İçeriğe geç

İçindekiler kısmına geç

Ümidinizi Asla Kaybetmeyin!

Ümidinizi Asla Kaybetmeyin!

Siz de eşiyle birlikte Yehova’ya tapınmayı yıllardır özlemle bekleyen Şahitlerden biri misiniz?

Ya da başlarda çok ilgili görünen tetkiki hakikatten yana tavır almayınca cesareti kırılan bir kardeş mi?

 Şimdi Britanya’dan birkaç tecrübeye bakacağız. Bu tecrübeler ümidimizi neden asla kaybetmememiz gerektiğini gösterecek. Ayrıca, “Ekmeğini suların üzerine bırak” sözünü nasıl uygulayabileceğimizi, başka sözlerle hakikate henüz olumlu karşılık vermeyen kişilere nasıl yardım edebileceğimizi göreceğiz (Vaiz 11:1).
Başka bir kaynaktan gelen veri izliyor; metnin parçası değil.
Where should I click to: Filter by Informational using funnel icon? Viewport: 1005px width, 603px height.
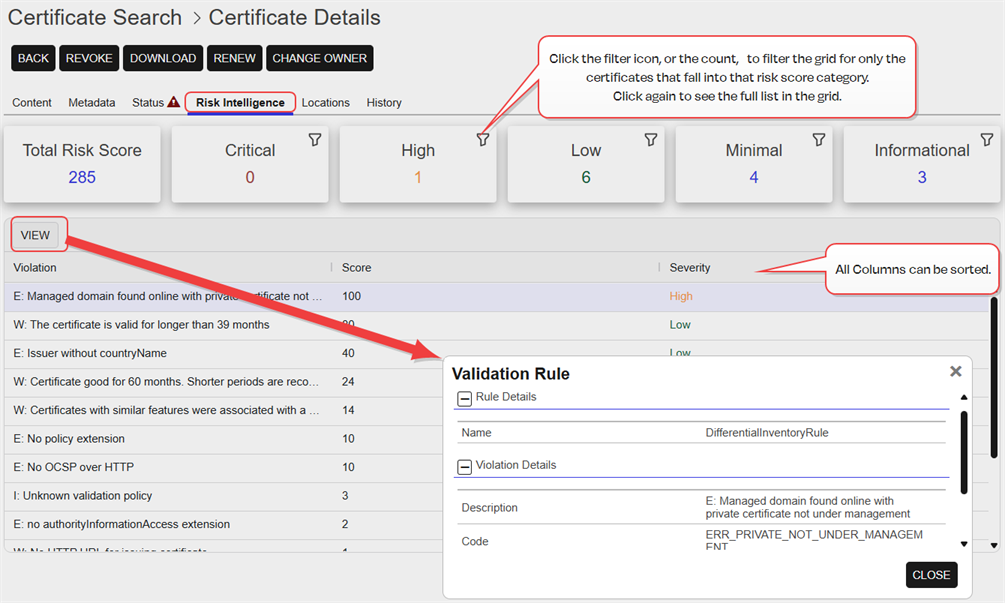[987, 140]
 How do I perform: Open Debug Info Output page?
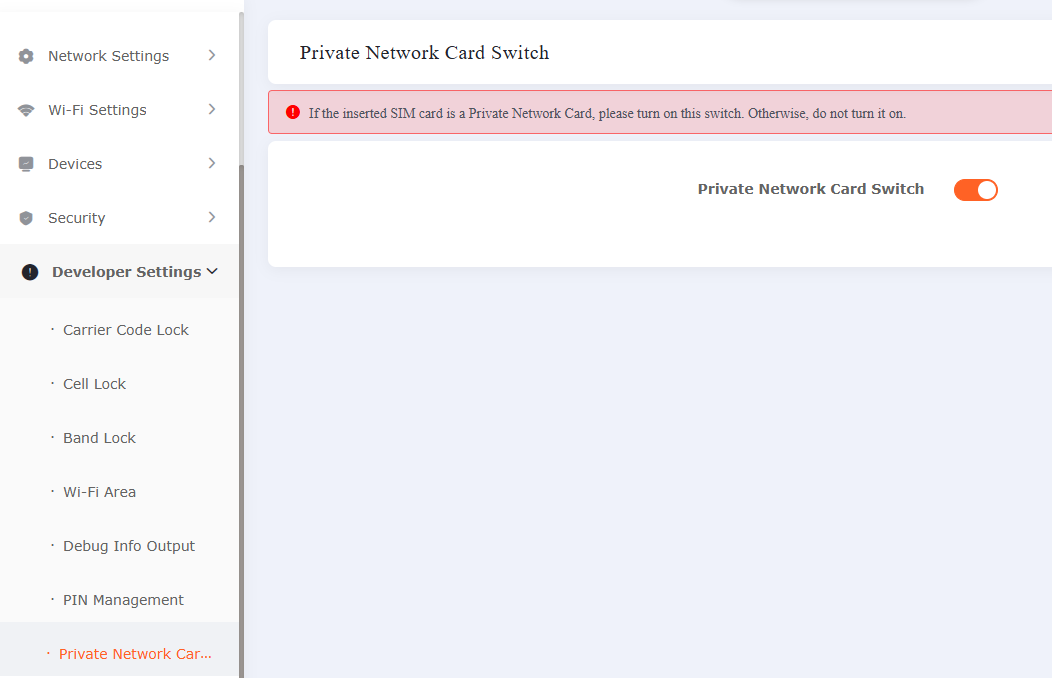click(x=128, y=546)
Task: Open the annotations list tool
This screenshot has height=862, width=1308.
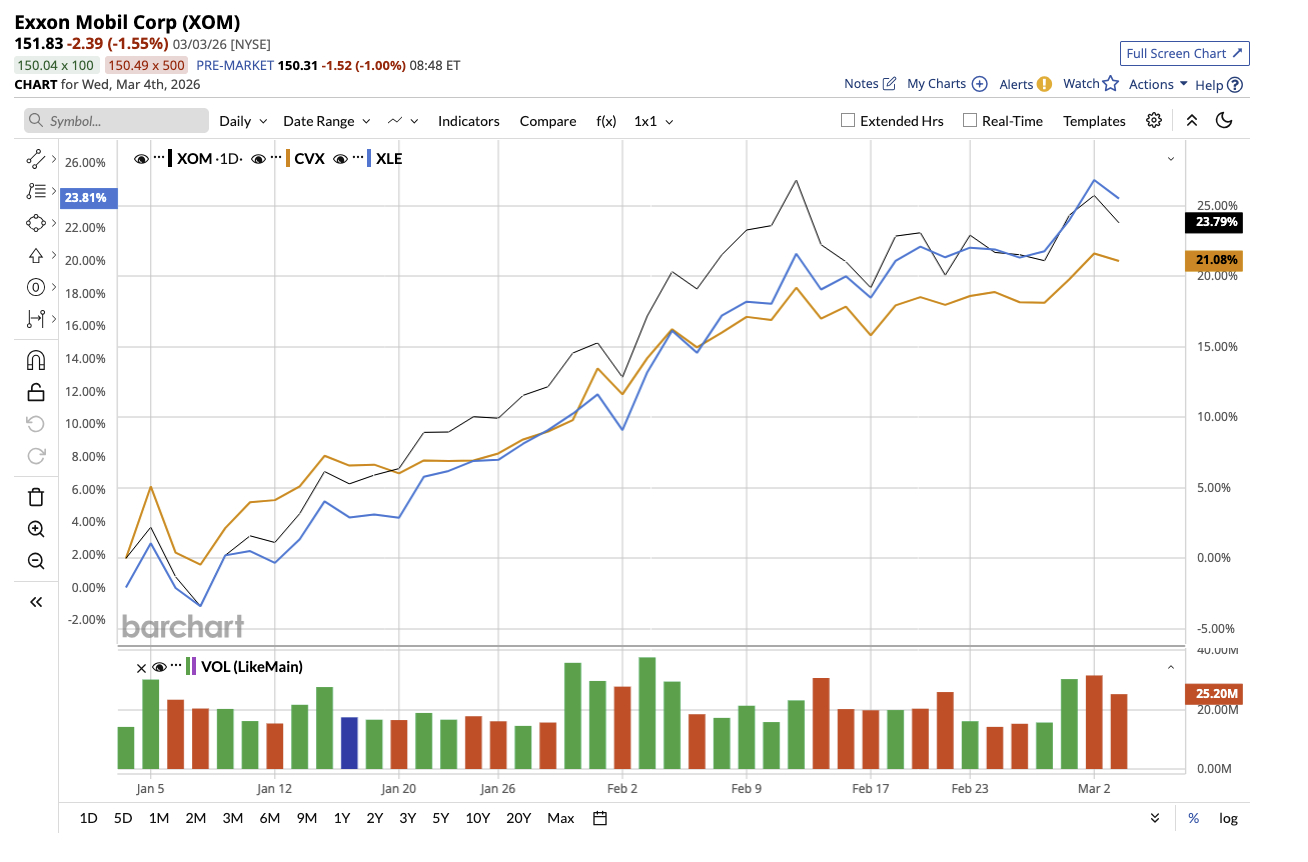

HAYATİ BİR ETKEN: KARARLILIK

Yapabileceğiniz en önemli şeylerden biri kararlı olmaktır. Hakikate ve Yehova’ya sıkıca bağlanmalısınız (Tekr. 10:20). Georgina isimli bir hemşire böyle yaptı. 1970 yılında Yehova’nın Şahitleriyle Kutsal Kitabı incelemeye başladı, fakat bu durum kocası Kyriacos’u çok sinirlendirdi. Kyriacos karısının inceleme yapmasına engel olmaya çalıştı, Şahitlerin eve gelmesine izin vermedi ve bulduğu tüm yayınları attı.

Georgina ibadetlere katılmaya başladığında kocasının öfkesi daha da arttı. Kyriacos bir gün hırgür çıkarmak için İbadet Salonuna gitti. Onun Yunancayı İngilizceden daha iyi konuştuğunu fark eden bir hemşire başka cemaatten Yunanlı bir biraderi aradı ve gelip yardım etmesini istedi. Biraderin nazik tutumu Kyriacos’u sakinleştirdi, hatta birkaç ay boyunca birlikte Kutsal Kitabı incelediler. Fakat sonra Kyriacos incelemeyi bıraktı.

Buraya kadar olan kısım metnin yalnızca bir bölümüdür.